日本人女性では,BMIの値に関しては配慮が必要である。BMI 25は,身長155cmでは60kg,身長160cmでは64kgに相当する。身長を考慮したうえでの「肥満」の判断が必須となろう。【河盛隆造

●目的 日本における軽度妊娠糖尿病の治療は妊娠アウトカムを改善するかを検討した。
エンドポイントは周産期死亡率+母体高血糖関連の合併症(先天性奇形,在胎不当過大[LGA],巨大児,低血糖,高ビリルビン血症,肩甲難産,呼吸窮迫症候群[RDS],新生児集中治療処置室への入院)の複合。
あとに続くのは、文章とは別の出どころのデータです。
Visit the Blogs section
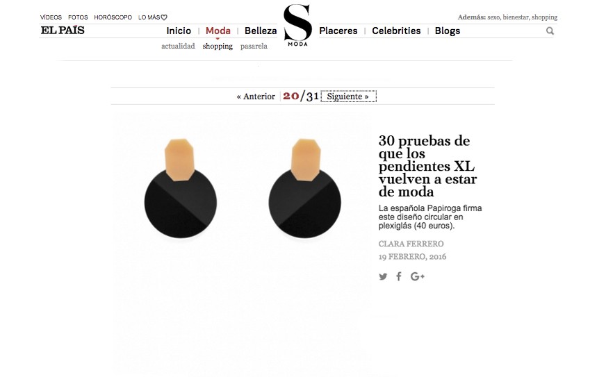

●デザイン レトロスペクティブ,多施設(30施設,日本)。
●試験期間 登録期間は2006~2010年。
●対象患者 893例:軽度妊娠糖尿病患者(75g OGTTの異常値≧1回,空腹時血糖値≧100mg/dL,食後1時間血糖値≧180mg/dL,または食後2時間血糖値≧150mg/dL)。
採用基準:単胎妊娠,糖尿病の診断歴なし。
除外基準:多胎妊娠,妊娠前の糖尿病,妊娠糖尿病に対する治療歴,進行中の慢性全身性疾患(慢性高血圧症を除く),同年2度目の妊娠。
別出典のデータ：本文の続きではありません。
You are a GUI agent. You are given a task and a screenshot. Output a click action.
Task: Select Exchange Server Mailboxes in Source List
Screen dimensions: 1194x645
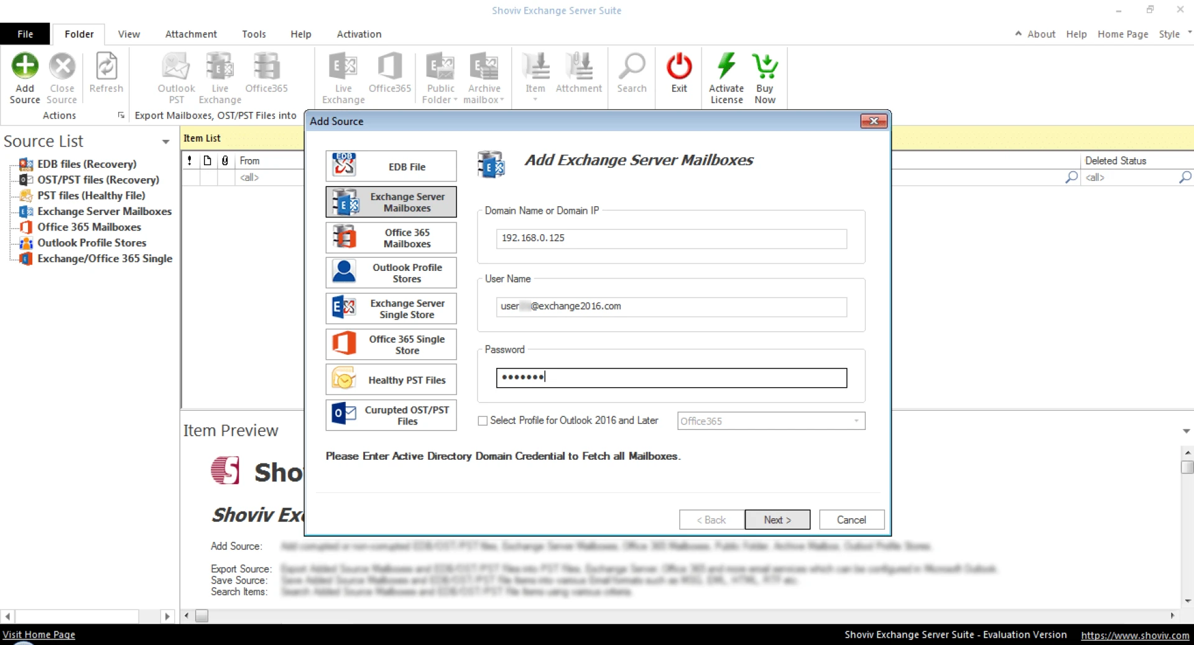tap(104, 211)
●方法 対象患者を,介入実施群(食事療法群[172例,通常の産科ケアに加え,登録栄養士による食事療法],食事療法+血糖自己測定群[178例,通常の産科ケアに加え,登録栄養士による食事療法および血糖自己測定を実施し,目標血糖値が得られない場合にはインスリンを投与]),非介入実施群(543例,通常の産科ケアのみ)に分けて解析した。通常の産科ケアは,全群で同様に実施。
●結果 周産期死亡は両群ともに認められなかった。出生時体重,LGAおよび巨大児の割合,RDS,低血糖症について介入群と非介入群で有意な差を認めなかった。黄疸は,食事療法群,食事療法+自己血糖測定群,非介入実施群の3群間での有意な差を認めなかった。
介入実施群(食事療法群,食事療法+自己血糖測定群)で非介入実施群に比べてLGAの割合が低い傾向がみられたため(非介入実施群13.1%,食事療法群8.7%,食事療法+自己血糖測定群9.6%),LGA児と軽度妊娠糖尿病との関連について多変量ロジスティック回帰分析を実施したところ,LGA児と妊娠前のBMI(オッズ比1.853,p=0.00001)および妊娠期間中の体重増加(オッズ比1.146,p=0.00001)との関連が示されたが,75gOGTT値(p=0.5620)はLGA児と関連しなかった。
過体重または肥満女性(BMI≧25kg/m2)のサブグループでは,妊娠期間中の体重増加は介入実施群の患者のほうが有意に少なく(4.6kg vs. 6.6kg,p=0.01),介入実施群におけるLGA児の割合は非介入実施群にくらべて有意に少なかった(9.1% vs. 25.5%,p=0.02)。
●結論 妊娠期間中の母体のBMIは胎児成長に影響し,過体重/肥満の母体の治療はLGA児の割合を減少させることが示唆された。